В наши дни влияние радиации на ускорение хода химических реакций учтено во многих производствах. Так, при крекинге (расщеплении) тяжелых углеводородов всю массу перед переработкой облучают гамма-лучами. Это облегчает ход реакции и приводит к большому выходу легких углеводородов (бензина).
Гамма-лучи — прекрасный катализатор.
А прядь, поседевшая во время опыта? Не свидетельствует ли она, что и сам экспериментатор подвергся облучению. Седина возникает от многих причин, но в том числе и от радиации.
И еще. Недавно была опубликована фотография, снятая сотрудниками экспедиционного судна «Витязь» на дне одной из тихоокеанских впадин. На снимке отчетливо виден гигантский пентабиос — какой-то пятилучевой организм, живущий на дне океана, на глубине свыше десяти тысяч метров. Он очень похож на фотографию первопента, которую мне показывал Иванов.

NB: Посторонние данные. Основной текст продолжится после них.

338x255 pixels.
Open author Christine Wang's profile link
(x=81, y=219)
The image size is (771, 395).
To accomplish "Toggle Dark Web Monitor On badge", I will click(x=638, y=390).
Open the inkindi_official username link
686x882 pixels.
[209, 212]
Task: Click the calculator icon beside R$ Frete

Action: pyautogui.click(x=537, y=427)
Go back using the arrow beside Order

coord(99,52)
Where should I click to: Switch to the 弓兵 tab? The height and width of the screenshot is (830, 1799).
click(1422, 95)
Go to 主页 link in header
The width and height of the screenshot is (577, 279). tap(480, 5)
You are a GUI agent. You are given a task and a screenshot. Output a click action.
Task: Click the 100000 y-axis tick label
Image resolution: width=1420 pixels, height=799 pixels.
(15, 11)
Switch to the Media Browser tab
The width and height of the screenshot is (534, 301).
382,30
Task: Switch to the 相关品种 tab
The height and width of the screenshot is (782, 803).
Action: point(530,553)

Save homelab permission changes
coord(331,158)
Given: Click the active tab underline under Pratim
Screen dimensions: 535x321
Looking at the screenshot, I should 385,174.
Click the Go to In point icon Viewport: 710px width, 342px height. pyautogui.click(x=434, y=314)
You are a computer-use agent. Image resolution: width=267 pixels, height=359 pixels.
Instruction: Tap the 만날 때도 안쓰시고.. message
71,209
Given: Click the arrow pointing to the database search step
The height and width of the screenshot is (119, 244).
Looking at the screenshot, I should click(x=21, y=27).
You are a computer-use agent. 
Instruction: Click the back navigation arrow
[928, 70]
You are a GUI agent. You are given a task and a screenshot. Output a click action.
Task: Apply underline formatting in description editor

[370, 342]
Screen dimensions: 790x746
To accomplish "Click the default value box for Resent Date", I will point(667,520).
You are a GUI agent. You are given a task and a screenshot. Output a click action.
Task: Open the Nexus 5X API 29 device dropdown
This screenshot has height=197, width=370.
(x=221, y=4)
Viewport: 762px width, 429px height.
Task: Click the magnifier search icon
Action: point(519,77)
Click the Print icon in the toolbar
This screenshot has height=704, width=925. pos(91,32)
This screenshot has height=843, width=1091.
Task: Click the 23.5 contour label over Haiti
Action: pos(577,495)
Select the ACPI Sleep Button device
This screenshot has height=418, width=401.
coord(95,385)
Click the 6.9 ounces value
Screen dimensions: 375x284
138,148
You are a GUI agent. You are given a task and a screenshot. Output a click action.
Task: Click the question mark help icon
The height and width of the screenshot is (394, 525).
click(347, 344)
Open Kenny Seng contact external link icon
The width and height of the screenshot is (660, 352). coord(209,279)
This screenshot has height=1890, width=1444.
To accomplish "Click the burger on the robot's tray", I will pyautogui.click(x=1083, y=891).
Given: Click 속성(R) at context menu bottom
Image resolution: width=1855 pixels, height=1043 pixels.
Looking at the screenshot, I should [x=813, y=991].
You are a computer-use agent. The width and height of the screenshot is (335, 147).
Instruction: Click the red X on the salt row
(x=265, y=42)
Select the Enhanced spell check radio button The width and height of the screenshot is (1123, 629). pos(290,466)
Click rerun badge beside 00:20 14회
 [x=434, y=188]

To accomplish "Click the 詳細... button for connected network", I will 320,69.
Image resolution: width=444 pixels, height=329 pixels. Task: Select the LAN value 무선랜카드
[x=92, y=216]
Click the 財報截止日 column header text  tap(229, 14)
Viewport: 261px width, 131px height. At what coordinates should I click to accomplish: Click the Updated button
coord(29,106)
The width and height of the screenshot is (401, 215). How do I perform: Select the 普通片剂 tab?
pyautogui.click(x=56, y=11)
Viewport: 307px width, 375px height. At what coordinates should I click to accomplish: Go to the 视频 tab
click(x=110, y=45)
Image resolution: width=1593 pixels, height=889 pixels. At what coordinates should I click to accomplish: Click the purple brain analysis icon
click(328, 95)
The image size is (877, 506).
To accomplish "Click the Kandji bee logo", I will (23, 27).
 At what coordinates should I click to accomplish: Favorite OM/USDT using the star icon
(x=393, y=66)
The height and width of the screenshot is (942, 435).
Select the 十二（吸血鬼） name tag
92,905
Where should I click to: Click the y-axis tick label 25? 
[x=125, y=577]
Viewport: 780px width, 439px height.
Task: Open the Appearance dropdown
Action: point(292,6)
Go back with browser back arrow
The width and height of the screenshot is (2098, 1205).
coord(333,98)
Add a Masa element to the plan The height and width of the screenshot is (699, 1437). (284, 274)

Кажется, все хорошо, все сходится. И в то же время с сомнением перебираю свои записи. А что, если стал жертвой мистификации и никаких первопентов и пентабиосов не было? Что, если все это выдумал сам Иванов? История развития науки знает и мистификации, и ложные информации о якобы решенных проблемах. Вдруг и с Ивановым случилось то же?
Тысячи видов окаменелостей и современных форм подтверждают идею Иванова. Вот почему мне подумалось, что лучше всего опубликовать эти заметки. Возможно, они послужат отправной точкой в работе какого-нибудь исследовательского коллектива.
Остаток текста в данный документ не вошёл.